**What is required:** Copy the data below word for word, starting with the line containing "The height and" and ending with the line containing "sidebar-item-clock-settings: Réglages horloge is", both included.

**Records for processing:**

================

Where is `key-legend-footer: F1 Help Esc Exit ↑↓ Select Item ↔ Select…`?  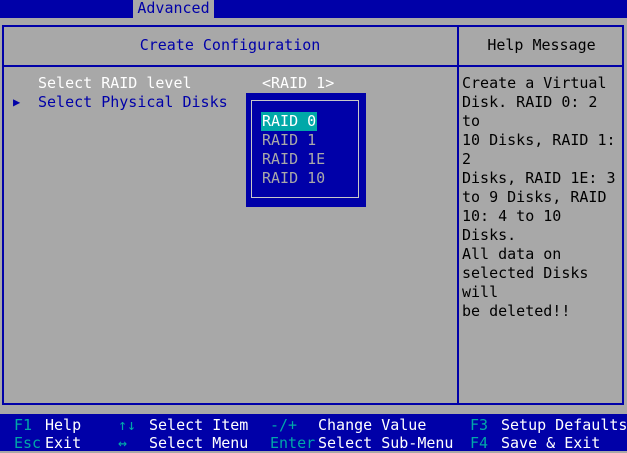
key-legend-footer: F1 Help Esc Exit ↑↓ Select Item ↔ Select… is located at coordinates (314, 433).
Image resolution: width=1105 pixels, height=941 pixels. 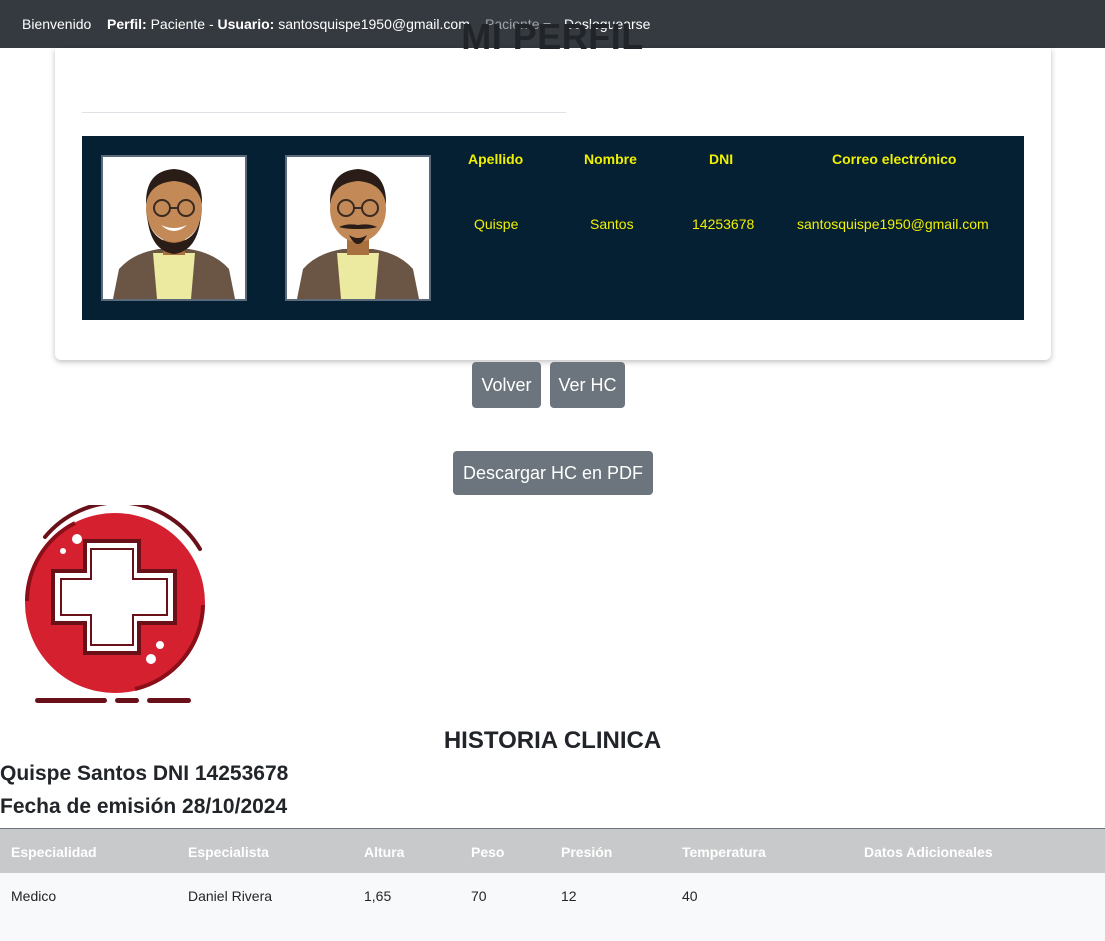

================

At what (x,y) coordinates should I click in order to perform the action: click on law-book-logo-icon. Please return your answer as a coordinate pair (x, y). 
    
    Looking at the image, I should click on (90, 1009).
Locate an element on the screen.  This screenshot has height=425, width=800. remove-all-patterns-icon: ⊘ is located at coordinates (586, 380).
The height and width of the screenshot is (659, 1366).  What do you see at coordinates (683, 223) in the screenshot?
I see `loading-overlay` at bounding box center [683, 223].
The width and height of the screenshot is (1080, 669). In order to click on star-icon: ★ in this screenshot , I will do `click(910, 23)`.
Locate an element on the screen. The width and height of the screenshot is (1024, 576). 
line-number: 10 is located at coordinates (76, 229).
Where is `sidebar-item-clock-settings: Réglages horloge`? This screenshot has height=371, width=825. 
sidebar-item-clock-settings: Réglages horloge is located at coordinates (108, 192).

================

**Answer space:**
The height and width of the screenshot is (659, 1366).  What do you see at coordinates (683, 223) in the screenshot?
I see `loading-overlay` at bounding box center [683, 223].
The width and height of the screenshot is (1080, 669). In order to click on star-icon: ★ in this screenshot , I will do `click(910, 23)`.
Locate an element on the screen. The width and height of the screenshot is (1024, 576). 
line-number: 10 is located at coordinates (76, 229).
Where is `sidebar-item-clock-settings: Réglages horloge`? This screenshot has height=371, width=825. 
sidebar-item-clock-settings: Réglages horloge is located at coordinates (108, 192).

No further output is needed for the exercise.